Cülûsunun ardından Yıldırım Bayezid’in Sırbistan’a akına gönderdiği Timurtaş Paşa Kratova maden bölgesine inerek buraları yağmaladı ve Edirne’ye döndü. Kısa bir süre sonra Anadolu yakasındaki Yıldırım Bayezid tarafından Bursa’ya çağrıldı. 1390 kışında Anadolu beylikleri ve Alaşehir üzerine yapılan harekâta katıldı. Neşrî’ye göre bunun ardından Eflak seferine çıkmak için Rumeli yakasına geçen Yıldırım Bayezid Anadolu beylerbeyiliğini verip onu Ankara sancağına yolladı. Böylece teşkil edilen Anadolu beylerbeyiliğinin ilk idarecisi oldu (1393). Bu görevde iken Karamanoğlu Alâeddin Bey’in baskınına uğrayarak esir düştü ve bir müddet Konya’da mahpus kaldı. Olayı öğrenen Yıldırım Bayezid’in Anadolu’ya geçişi sırasında iyi niyet gösterisi olarak Alâeddin Bey tarafından serbest bırakıldı, ayrıca kendisine padişaha götürülmek üzere türlü hediyeler verildi. İsmail Hakkı Uzunçarşılı, burada adı geçen Timurtaş’ın Sarı lakabıyla anılan başka bir Timurtaş Paşa olduğu görüşünde ise de kaynaklar, Anadolu beylerbeyi sıfatıyla Karaman seferinde rol oynayan kişinin Kara Timurtaş Bey olduğu yolunda müttefiktir (Rûhî Târîhi, s. 393-394).

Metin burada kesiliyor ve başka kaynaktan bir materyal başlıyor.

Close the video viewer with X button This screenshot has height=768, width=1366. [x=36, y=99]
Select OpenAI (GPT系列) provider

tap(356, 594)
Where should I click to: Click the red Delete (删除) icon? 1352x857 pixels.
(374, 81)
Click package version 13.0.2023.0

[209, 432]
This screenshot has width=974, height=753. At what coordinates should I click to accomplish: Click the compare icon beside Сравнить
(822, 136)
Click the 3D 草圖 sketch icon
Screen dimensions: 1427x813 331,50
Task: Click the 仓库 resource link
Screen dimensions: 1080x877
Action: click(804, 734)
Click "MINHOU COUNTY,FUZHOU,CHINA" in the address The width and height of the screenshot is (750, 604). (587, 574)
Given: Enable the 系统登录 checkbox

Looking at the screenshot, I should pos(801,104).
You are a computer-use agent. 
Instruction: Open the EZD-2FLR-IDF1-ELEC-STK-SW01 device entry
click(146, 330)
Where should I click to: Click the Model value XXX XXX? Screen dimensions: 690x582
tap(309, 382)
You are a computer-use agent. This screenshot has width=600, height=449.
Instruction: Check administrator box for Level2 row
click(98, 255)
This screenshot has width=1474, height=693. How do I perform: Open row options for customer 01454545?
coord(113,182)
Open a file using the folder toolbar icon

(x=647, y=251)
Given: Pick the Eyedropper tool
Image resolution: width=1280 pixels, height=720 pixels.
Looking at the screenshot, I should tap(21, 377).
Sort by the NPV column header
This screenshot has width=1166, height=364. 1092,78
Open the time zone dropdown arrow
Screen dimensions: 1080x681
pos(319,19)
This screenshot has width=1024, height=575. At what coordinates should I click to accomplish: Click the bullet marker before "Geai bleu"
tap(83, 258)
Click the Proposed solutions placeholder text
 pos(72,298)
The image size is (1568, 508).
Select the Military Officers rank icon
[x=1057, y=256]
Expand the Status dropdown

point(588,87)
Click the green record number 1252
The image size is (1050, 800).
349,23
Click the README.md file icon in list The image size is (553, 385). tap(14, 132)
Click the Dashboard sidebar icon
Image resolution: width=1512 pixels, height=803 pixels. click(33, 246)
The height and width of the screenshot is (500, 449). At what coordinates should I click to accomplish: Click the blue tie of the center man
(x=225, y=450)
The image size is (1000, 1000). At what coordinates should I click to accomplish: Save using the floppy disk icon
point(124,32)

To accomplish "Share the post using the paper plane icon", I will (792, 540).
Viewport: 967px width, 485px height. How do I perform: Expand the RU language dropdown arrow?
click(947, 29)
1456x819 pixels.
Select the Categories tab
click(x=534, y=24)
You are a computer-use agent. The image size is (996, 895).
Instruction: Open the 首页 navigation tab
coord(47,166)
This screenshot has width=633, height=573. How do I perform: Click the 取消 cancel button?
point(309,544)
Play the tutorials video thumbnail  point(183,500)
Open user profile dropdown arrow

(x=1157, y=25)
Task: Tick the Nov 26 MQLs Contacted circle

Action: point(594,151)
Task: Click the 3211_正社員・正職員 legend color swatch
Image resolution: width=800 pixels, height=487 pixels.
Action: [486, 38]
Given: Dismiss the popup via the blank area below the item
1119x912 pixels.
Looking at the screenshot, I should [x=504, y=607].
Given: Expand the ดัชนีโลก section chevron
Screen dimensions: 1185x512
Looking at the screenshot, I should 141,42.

Timurtaş Paşa daha sonra Yıldırım Bayezid’i, Alaşehir’in alınmasının ardından artık sıranın İstanbul’a geldiğini söyleyerek İstanbul’un fethi için teşvik etti. İstanbul kuşatmasında bulundu, fakat Haçlı kuvvetlerinin Niğbolu’ya yürümesi yüzünden kuşatma kaldırıldı. Niğbolu Fetihnâme’sine göre bu savaşta Anadolu beylerbeyi sıfatıyla yer almıştı. Savaşın kazanılmasının ardından muhtemelen tekrar Anadolu’ya döndü ve 1397’de Yıldırım Bayezid’in Karaman seferine katıldı. Kaynaklara göre Akçay savaşında esir düşen Alâeddin Bey ona teslim edilmiş, o da muhtemelen daha önce esir alınmasına karşı duyduğu intikam hisleriyle onu katlettirmişti. Kaynaklarda Yıldırım Bayezid’in bu olaya çok üzüldüğü kaydedilir. Bundan sonra gözden düştü, yaşlılığı sebebiyle artık bir daha kendisine görev verilmedi. Ankara Savaşı’nda ve savaşın ardından meydana gelen karışıklık yıllarında nerede olduğu konusu açık değildir. Bazı Osmanlı kaynaklarında Timurtaş Paşa’nın da Ankara Savaşı’na katıldığından ve oğullarıyla birlikte Timur’a esir düştüğünden, Kütahya’daki hazinede bulunan para ve mallar dolayısıyla Timur tarafından azarlandığından, hatta savaşta hayatını kaybettiğinden söz edilirse de bunların doğru olması ihtimali zayıftır. Zira onunla birlikte iki Timurtaş Paşa daha kaynaklarda zikredilmiş ve yapılan araştırmalarda bunlar birbirine karıştırılmıştır. Muhtemelen yaşı ilerlediği için idarî işlerden çekilen Timurtaş Paşa son yıllarını Bursa’da geçirmiştir. Nitekim Ramazan 806’da (Mart 1404) burada vefat ederek yaptırdığı caminin yanındaki türbesine gömüldü. Türbe kitâbesinde kendisinden “melîkü’l-ümerâ” şeklinde bahsedilmesi dikkat çekicidir. Günümüzde Bursa’daki Timurtaş mahallesi onun adından gelir.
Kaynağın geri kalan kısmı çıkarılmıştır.